リリーはチュナールなる兵士に直接会ったことはないが、メラが頼み事をしている場面を隠れて覗き見ていた。その際の、チュナールの表情……あれは間違いなく、恋している顔だった。
リリーは恋バナに飢えていた。
「頼みやすそうねぇ」
それは、相手がチョロいという風に取れなくもないが……別の意味を探せば、頼みやすいほど親密に感じる相手、ということでもあるだろう。
つまり、メラも心の底ではチュナールを、重要な任務を任せることができるほどに信頼しているのではないか。すなわちメラも本当はチュナールのことを……
リリーは恋バナに飢えていた。
「……どうしたの、そんなにじっと見つめて」
「別にぃ?」
リリーが見て、贔屓目なしにメラは美人だと思う。スタイルもいいし、給仕服ではよくわからないが、脱いだらすごい。性格だって悪くない。
そんなメラではあるが、彼女に浮いた話は聞かない。男に興味がないわけでは、ないたろう。以前告白されている現場を目撃したが、顔を赤らめていたし。

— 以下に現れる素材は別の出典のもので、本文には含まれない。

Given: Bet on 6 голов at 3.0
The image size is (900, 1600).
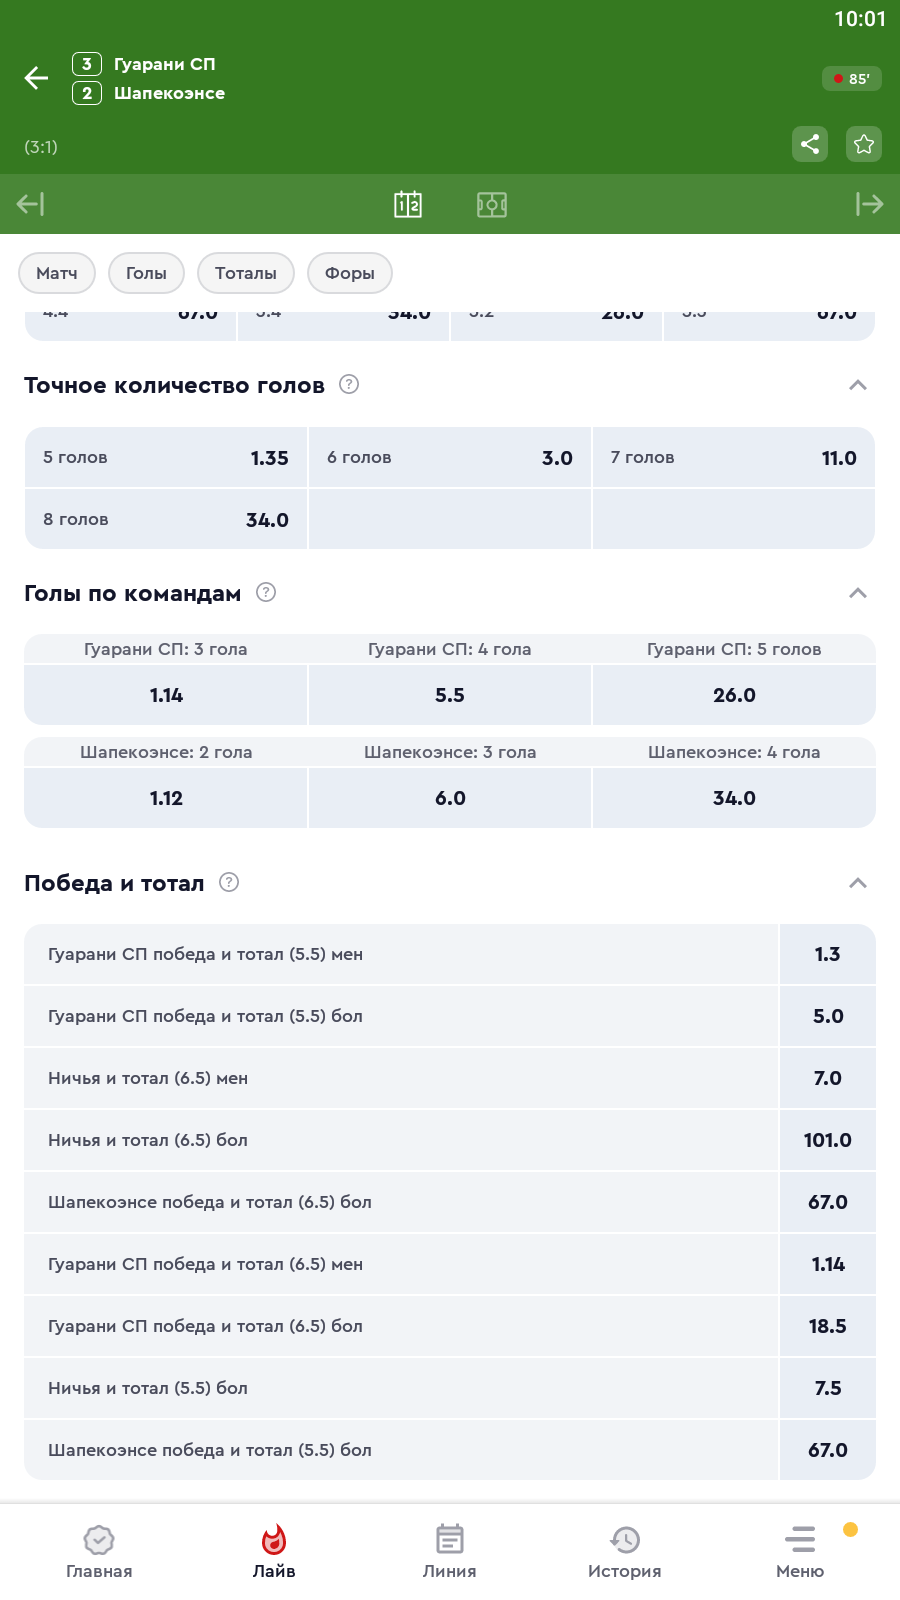Looking at the screenshot, I should click(x=450, y=458).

だが結局は、断った。恋愛に興味がない……というよりも。彼女はリリー自身のせいで、そういった自分のことに回す時間がないのだろうなと、感じていた。
「メラ。メラの幸せを、私は願ってるからねぇ」
「……なによいきなり」
「いい人がいたら、私応援するから!」
「だからなんの話!?」
自分のせいで、メラが自身の幸せを逃すなど、リリーには我慢できない。だから、そういうときには全力で応援するつもりだ。
それを素直に伝えれば、本人は必死で否定するだろうから陰ながら見守るが。
「ま、それはそれとして。モンスターの活性化について、手がかりを得られればいいんだけどねぇ」
「すごくわかりやすく話題を変えたわね。……でもまあ、そうね」
そもそもゲルド一行の目的は、モンスターの生態調査だ。今のところ、ゲルドの【鑑定眼】を持ってしても、原因は突き止めていられないようだ。